◆ Your assignment ◆
Print exactly the first lines of the records. Stop after the line containing "Supplements (467, 22)", and leave every picture out.

● ● ● ●

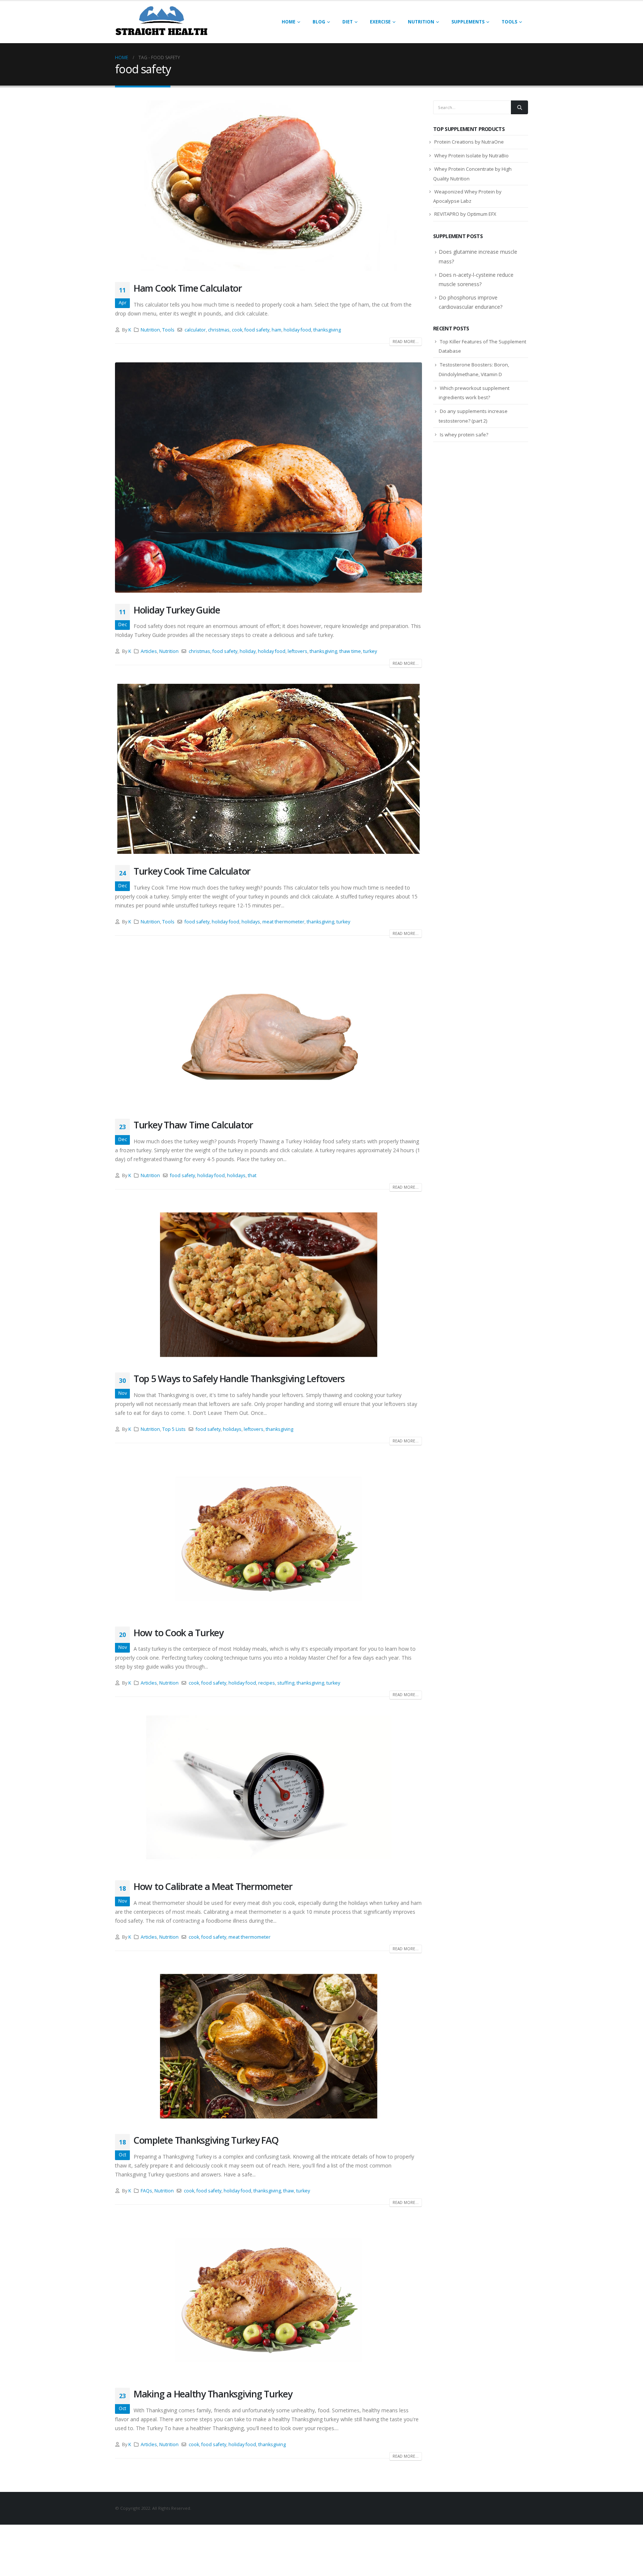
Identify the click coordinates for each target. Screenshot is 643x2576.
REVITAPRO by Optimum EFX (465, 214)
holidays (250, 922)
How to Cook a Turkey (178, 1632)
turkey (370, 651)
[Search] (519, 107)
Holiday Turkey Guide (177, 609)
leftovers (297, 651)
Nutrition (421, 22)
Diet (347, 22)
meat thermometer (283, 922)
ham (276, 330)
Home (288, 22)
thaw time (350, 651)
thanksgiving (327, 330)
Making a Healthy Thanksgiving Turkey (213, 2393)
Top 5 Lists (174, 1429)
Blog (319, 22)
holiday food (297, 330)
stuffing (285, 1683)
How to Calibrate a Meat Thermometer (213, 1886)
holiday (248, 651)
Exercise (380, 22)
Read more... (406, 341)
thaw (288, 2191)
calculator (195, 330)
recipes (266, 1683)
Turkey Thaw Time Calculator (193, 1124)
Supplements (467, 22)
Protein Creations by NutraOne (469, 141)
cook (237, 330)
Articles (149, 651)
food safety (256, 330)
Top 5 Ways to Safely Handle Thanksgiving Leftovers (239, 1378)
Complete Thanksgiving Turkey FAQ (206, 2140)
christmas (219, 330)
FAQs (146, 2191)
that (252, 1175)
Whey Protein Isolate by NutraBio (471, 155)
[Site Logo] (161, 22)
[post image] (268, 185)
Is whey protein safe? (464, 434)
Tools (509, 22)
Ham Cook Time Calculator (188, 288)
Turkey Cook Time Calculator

● ● ● ●

◆ Reply to the exercise ◆
Identify the click coordinates for each target. Screenshot is 643x2576.
REVITAPRO by Optimum EFX (465, 214)
holidays (250, 922)
How to Cook a Turkey (178, 1632)
turkey (370, 651)
[Search] (519, 107)
Holiday Turkey Guide (177, 609)
leftovers (297, 651)
Nutrition (421, 22)
Diet (347, 22)
meat thermometer (283, 922)
ham (276, 330)
Home (288, 22)
thaw time (350, 651)
thanksgiving (327, 330)
Making a Healthy Thanksgiving Turkey (213, 2393)
Top 5 Lists (174, 1429)
Blog (319, 22)
holiday food (297, 330)
stuffing (285, 1683)
How to Calibrate a Meat Thermometer (213, 1886)
holiday (248, 651)
Exercise (380, 22)
Read more... (406, 341)
thaw (288, 2191)
calculator (195, 330)
recipes (266, 1683)
Turkey Thaw Time Calculator (193, 1124)
Supplements (467, 22)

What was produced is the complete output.